■ Material shown ■

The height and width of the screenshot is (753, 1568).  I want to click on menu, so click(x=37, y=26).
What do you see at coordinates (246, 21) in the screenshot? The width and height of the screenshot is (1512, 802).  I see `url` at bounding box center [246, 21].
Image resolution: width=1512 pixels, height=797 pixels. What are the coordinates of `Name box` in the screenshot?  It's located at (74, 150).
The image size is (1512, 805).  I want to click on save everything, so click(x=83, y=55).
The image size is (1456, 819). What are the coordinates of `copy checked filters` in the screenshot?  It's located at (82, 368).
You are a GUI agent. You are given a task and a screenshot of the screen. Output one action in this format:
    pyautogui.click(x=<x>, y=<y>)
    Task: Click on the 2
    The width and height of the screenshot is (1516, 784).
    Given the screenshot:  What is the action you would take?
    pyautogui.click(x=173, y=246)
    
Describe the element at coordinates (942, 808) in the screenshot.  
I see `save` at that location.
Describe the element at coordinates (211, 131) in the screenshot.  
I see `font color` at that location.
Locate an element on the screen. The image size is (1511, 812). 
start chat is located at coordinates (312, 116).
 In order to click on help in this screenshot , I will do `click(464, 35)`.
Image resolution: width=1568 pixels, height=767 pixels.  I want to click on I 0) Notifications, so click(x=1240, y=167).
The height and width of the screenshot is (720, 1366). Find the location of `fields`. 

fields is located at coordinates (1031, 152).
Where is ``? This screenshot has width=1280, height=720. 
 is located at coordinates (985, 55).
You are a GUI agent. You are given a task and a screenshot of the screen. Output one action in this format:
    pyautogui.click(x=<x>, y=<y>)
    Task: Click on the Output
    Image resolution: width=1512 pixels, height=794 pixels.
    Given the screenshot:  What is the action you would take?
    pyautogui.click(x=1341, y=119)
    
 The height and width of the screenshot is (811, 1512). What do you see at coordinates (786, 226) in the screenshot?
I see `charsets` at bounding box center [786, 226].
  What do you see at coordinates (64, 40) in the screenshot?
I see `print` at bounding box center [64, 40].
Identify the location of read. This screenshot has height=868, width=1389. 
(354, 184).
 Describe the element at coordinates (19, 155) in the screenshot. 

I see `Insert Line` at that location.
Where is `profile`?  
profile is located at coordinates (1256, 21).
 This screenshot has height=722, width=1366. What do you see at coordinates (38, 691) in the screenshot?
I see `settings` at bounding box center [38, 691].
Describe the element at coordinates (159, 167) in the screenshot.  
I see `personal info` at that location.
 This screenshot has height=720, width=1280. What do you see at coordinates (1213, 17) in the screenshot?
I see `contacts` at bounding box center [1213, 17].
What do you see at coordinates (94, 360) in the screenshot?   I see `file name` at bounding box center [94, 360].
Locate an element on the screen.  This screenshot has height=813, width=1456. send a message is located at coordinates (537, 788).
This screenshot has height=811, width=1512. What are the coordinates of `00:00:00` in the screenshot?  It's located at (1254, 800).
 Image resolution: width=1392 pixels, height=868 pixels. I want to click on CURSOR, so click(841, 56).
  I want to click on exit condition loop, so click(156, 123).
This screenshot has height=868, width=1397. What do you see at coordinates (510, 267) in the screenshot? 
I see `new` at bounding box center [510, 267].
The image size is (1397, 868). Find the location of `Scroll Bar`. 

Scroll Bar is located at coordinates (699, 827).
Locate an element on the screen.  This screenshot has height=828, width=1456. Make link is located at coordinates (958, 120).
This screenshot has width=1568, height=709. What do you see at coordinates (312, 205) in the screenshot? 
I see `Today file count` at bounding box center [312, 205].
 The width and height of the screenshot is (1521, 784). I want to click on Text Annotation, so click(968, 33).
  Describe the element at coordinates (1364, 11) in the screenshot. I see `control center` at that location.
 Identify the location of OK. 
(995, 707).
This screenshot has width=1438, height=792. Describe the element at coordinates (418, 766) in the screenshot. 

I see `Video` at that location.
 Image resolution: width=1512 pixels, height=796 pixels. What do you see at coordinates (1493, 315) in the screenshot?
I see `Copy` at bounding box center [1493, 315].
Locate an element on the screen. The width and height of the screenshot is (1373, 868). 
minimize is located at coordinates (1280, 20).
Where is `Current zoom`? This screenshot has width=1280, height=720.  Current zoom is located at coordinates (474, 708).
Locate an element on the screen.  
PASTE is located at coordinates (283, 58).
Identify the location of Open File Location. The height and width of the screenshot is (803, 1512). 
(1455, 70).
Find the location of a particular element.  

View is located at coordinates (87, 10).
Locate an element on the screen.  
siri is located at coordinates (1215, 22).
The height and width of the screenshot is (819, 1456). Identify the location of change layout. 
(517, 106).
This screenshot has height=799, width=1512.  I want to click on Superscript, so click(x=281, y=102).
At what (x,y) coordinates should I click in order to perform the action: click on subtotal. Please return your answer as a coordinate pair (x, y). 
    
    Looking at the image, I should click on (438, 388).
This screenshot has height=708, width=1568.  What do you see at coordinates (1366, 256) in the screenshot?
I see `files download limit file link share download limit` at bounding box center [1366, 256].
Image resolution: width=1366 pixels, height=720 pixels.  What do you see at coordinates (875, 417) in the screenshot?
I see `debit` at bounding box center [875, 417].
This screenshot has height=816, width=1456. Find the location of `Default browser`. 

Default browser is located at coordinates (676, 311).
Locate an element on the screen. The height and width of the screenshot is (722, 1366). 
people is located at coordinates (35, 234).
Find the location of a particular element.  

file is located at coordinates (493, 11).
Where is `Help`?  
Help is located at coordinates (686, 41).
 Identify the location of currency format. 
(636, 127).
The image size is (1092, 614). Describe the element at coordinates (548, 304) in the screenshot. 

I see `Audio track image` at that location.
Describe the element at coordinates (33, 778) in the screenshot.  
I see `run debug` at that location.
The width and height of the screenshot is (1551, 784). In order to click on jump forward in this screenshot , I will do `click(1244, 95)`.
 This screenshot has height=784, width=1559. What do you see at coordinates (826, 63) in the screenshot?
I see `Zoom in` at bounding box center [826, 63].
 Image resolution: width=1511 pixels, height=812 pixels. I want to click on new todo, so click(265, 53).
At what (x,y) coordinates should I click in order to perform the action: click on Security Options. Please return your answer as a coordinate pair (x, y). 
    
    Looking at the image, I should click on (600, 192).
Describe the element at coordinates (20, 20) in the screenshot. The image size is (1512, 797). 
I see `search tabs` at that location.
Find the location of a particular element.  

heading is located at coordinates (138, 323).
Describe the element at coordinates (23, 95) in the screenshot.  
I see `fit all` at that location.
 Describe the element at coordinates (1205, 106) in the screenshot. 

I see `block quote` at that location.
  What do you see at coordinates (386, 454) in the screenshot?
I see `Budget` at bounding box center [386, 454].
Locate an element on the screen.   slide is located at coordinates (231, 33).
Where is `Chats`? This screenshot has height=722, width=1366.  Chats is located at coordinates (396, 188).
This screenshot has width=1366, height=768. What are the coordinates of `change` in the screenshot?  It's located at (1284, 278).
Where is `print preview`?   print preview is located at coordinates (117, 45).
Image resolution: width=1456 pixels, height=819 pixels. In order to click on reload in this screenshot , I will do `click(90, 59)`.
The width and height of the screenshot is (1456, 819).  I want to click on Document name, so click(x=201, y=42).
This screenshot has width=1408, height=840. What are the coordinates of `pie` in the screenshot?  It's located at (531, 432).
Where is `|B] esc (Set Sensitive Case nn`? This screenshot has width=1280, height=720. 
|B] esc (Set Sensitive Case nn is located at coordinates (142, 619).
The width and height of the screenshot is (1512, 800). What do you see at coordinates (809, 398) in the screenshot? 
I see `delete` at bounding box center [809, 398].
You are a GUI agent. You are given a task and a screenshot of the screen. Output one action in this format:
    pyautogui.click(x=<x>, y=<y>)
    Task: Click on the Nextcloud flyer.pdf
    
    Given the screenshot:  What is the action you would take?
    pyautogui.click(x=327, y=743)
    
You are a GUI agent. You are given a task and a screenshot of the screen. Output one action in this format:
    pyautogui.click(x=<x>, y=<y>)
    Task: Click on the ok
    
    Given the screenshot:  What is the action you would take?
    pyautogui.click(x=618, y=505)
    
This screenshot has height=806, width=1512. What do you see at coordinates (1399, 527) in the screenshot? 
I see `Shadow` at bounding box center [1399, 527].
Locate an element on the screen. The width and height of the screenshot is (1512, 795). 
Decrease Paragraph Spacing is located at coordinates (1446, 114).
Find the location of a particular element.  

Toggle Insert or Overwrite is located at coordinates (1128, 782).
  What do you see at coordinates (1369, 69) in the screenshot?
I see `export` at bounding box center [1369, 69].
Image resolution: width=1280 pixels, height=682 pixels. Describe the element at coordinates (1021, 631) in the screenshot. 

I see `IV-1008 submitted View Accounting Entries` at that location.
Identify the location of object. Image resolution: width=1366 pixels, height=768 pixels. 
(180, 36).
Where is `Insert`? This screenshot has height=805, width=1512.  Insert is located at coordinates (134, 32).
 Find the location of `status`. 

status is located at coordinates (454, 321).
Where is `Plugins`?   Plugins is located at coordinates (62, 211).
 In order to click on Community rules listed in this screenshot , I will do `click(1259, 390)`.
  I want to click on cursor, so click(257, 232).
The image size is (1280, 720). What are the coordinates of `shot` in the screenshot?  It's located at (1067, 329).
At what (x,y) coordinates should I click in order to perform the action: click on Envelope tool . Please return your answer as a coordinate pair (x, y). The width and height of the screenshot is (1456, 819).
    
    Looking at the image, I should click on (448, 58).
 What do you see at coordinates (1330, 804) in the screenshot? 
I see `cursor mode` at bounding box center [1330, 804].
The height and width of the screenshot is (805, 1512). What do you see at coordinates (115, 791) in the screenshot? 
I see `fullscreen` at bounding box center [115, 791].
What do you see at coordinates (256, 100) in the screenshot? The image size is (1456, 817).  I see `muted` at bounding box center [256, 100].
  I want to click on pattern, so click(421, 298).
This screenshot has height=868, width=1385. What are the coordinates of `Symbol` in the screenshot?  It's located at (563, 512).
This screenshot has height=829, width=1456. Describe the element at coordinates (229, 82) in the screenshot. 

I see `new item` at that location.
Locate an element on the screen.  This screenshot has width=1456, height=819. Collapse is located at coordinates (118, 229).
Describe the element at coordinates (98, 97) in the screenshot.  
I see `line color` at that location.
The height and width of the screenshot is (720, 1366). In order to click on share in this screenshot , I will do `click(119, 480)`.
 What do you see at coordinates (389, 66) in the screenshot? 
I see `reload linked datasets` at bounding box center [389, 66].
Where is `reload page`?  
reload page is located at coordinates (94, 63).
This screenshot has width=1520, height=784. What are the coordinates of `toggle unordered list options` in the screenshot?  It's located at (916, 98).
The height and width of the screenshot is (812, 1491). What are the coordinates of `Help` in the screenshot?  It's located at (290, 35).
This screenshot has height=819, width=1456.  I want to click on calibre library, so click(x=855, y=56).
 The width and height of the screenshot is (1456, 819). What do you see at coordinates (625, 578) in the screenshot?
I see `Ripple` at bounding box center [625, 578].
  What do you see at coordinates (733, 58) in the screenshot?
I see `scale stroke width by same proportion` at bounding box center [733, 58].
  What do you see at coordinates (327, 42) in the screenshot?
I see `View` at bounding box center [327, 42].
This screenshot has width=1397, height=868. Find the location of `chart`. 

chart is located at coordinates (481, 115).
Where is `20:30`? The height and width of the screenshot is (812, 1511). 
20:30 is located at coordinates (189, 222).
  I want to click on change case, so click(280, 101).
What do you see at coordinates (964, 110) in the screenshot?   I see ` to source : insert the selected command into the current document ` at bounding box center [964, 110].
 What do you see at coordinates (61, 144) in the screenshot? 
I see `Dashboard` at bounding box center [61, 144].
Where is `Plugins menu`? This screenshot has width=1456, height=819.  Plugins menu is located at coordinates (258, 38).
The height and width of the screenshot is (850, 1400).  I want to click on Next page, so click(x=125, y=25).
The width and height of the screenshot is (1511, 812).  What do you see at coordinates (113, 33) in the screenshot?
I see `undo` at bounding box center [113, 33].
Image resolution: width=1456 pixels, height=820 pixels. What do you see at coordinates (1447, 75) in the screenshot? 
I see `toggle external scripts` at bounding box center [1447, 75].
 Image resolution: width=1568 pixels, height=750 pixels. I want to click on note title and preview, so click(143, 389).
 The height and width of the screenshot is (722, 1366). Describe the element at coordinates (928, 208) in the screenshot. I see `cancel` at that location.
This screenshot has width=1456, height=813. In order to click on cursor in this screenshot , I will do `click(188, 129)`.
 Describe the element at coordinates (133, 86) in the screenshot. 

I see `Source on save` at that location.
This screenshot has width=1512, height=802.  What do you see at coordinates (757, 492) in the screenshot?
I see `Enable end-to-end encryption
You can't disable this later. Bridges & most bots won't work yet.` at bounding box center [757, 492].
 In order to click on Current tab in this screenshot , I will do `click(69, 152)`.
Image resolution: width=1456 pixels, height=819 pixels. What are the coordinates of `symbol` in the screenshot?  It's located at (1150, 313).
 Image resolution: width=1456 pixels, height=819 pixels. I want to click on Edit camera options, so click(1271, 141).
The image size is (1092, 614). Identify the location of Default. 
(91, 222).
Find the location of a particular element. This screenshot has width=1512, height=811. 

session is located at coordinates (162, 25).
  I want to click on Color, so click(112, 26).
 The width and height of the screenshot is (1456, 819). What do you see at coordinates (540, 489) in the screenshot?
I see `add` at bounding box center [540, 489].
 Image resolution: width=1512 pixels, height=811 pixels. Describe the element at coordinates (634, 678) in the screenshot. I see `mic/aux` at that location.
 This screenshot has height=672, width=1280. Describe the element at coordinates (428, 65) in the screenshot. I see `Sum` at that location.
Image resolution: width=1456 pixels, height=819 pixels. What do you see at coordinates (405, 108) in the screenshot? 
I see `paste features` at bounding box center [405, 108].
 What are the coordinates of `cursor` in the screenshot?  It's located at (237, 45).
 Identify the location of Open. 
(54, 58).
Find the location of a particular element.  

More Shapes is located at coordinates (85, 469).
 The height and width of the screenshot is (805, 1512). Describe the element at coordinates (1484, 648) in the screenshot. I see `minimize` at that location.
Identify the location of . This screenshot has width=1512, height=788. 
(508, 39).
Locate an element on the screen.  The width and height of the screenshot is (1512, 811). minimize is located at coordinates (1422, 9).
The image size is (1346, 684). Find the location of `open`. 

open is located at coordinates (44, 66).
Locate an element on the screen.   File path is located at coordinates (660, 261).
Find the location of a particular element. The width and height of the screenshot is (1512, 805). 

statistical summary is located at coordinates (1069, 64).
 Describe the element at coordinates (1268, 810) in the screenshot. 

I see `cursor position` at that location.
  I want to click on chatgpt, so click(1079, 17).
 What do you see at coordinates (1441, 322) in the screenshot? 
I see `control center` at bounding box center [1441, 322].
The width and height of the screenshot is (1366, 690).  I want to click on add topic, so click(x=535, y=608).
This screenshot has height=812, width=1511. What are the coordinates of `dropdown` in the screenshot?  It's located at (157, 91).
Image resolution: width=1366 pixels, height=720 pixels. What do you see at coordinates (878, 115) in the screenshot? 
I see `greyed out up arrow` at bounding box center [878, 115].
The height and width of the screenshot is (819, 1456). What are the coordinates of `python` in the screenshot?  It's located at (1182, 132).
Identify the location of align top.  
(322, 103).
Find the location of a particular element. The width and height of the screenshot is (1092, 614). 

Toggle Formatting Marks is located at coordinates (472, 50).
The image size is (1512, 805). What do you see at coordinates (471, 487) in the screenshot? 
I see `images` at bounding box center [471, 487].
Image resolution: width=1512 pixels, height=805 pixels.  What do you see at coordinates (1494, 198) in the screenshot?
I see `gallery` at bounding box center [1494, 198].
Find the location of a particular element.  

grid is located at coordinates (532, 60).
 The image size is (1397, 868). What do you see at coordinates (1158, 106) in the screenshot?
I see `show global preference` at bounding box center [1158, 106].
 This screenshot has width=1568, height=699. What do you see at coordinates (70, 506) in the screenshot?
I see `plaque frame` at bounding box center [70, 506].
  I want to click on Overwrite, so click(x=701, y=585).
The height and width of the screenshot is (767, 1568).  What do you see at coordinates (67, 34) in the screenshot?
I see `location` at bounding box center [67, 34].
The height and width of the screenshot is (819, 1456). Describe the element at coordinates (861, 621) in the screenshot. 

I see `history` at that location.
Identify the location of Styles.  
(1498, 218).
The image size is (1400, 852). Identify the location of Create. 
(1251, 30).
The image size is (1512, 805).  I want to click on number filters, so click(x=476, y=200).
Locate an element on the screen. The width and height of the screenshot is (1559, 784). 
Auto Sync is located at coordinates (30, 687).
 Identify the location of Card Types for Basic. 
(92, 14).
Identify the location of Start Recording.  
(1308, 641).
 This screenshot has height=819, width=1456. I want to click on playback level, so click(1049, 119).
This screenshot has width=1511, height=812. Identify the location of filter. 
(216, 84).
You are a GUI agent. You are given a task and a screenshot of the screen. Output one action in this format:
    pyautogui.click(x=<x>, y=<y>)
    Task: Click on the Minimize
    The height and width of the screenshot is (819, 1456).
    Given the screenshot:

■ Stated problem ■
Copy out the records verbatim, from the line containing "Identify the location of Start Recording." through the end of the records.

■ Full solution ■
Identify the location of Start Recording.  
(1308, 641).
 This screenshot has height=819, width=1456. I want to click on playback level, so click(1049, 119).
This screenshot has width=1511, height=812. Identify the location of filter. 
(216, 84).
You are a GUI agent. You are given a task and a screenshot of the screen. Output one action in this format:
    pyautogui.click(x=<x>, y=<y>)
    Task: Click on the Minimize
    The height and width of the screenshot is (819, 1456).
    Given the screenshot:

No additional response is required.